PAGE TEXT.
Chapter 5: Attention vs. MLP FLOPs

When does dot-product attention become the dominant cost? Let's derive the crossover.

Assuming F=4D, D=NH, and N=K (standard MHA):

Attention dot-product FLOPs / Matmul FLOPs

= 12BT²NH / (18BTDF + 24BTDNH)

= 12BT²D / (72BTD² + 24BTD²)

= 12T / 96D = T / 8D

Attention dominates when T > 8D. For D=8192 (large model), this is T > 65,536 tokens. For D=4608 (Gemma-27B), it is T > 36,864. For smaller models, attention costs bite earlier.

This has practical consequences:

1. For most training runs (T ≤ 8K), the MLP dominates and the 6P rule is accurate.

2. For long-context training (T > 64K), attention FLOPs can double the total cost.

3. Flash Attention helps with memory but not FLOPs — the quadratic cost remains.

GIVEN TASK A. Format the listing as a numbered list, starting at its first line and ending at the line that contains "Looking at the screenshot, I should point(6,428).". Leave out blank lines.

DATASET CONTENT.
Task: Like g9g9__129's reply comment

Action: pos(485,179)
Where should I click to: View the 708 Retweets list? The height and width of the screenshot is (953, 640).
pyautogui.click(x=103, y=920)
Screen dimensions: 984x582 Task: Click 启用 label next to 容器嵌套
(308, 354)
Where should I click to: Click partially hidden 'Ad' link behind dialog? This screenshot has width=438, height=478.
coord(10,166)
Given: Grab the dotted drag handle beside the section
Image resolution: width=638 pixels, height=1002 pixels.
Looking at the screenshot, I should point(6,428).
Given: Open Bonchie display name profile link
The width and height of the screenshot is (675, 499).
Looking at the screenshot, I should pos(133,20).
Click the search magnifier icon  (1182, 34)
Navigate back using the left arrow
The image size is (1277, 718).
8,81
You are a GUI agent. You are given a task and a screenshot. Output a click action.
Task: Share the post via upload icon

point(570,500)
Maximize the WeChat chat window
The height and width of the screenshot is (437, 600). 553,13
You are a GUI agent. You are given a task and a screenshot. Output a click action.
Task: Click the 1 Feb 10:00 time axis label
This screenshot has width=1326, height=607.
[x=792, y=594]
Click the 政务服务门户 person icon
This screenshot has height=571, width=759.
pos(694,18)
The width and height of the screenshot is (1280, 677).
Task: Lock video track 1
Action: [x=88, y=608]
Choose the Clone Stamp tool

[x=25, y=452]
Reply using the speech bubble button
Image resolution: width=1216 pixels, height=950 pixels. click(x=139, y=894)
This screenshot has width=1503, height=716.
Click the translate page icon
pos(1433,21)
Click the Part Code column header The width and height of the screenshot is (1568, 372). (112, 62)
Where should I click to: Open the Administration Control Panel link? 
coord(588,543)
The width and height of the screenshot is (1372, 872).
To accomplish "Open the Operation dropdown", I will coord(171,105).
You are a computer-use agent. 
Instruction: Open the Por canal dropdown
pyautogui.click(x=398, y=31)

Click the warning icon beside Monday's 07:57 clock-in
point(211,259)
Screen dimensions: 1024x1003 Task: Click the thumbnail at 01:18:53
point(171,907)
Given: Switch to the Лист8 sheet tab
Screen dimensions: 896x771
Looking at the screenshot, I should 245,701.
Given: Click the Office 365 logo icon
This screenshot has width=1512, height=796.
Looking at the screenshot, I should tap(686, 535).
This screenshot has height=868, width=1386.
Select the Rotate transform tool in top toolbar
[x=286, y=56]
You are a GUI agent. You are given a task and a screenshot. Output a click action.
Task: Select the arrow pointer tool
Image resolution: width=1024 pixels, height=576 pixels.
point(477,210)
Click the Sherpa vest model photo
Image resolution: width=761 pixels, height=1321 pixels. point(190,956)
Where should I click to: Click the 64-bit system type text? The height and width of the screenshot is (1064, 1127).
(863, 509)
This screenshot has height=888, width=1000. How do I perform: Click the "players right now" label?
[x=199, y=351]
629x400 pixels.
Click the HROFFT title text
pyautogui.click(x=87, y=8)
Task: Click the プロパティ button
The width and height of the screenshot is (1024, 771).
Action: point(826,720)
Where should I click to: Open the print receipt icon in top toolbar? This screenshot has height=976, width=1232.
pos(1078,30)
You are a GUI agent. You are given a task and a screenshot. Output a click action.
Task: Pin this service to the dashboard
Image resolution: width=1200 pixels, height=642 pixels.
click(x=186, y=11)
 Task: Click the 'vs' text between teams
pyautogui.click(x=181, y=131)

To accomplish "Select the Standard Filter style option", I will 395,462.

GIVEN TASK B. According to the page on attention versus MLP FLOPs, above what sequence length does attention dominate for Gemma-27B?

FINAL ANSWER A.
1. Task: Like g9g9__129's reply comment
2. Action: pos(485,179)
3. Where should I click to: View the 708 Retweets list? The height and width of the screenshot is (953, 640).
4. pyautogui.click(x=103, y=920)
5. Screen dimensions: 984x582 Task: Click 启用 label next to 容器嵌套
6. (308, 354)
7. Where should I click to: Click partially hidden 'Ad' link behind dialog? This screenshot has width=438, height=478.
8. coord(10,166)
9. Given: Grab the dotted drag handle beside the section
10. Image resolution: width=638 pixels, height=1002 pixels.
11. Looking at the screenshot, I should point(6,428).

FINAL ANSWER B. T > 36,864 tokens.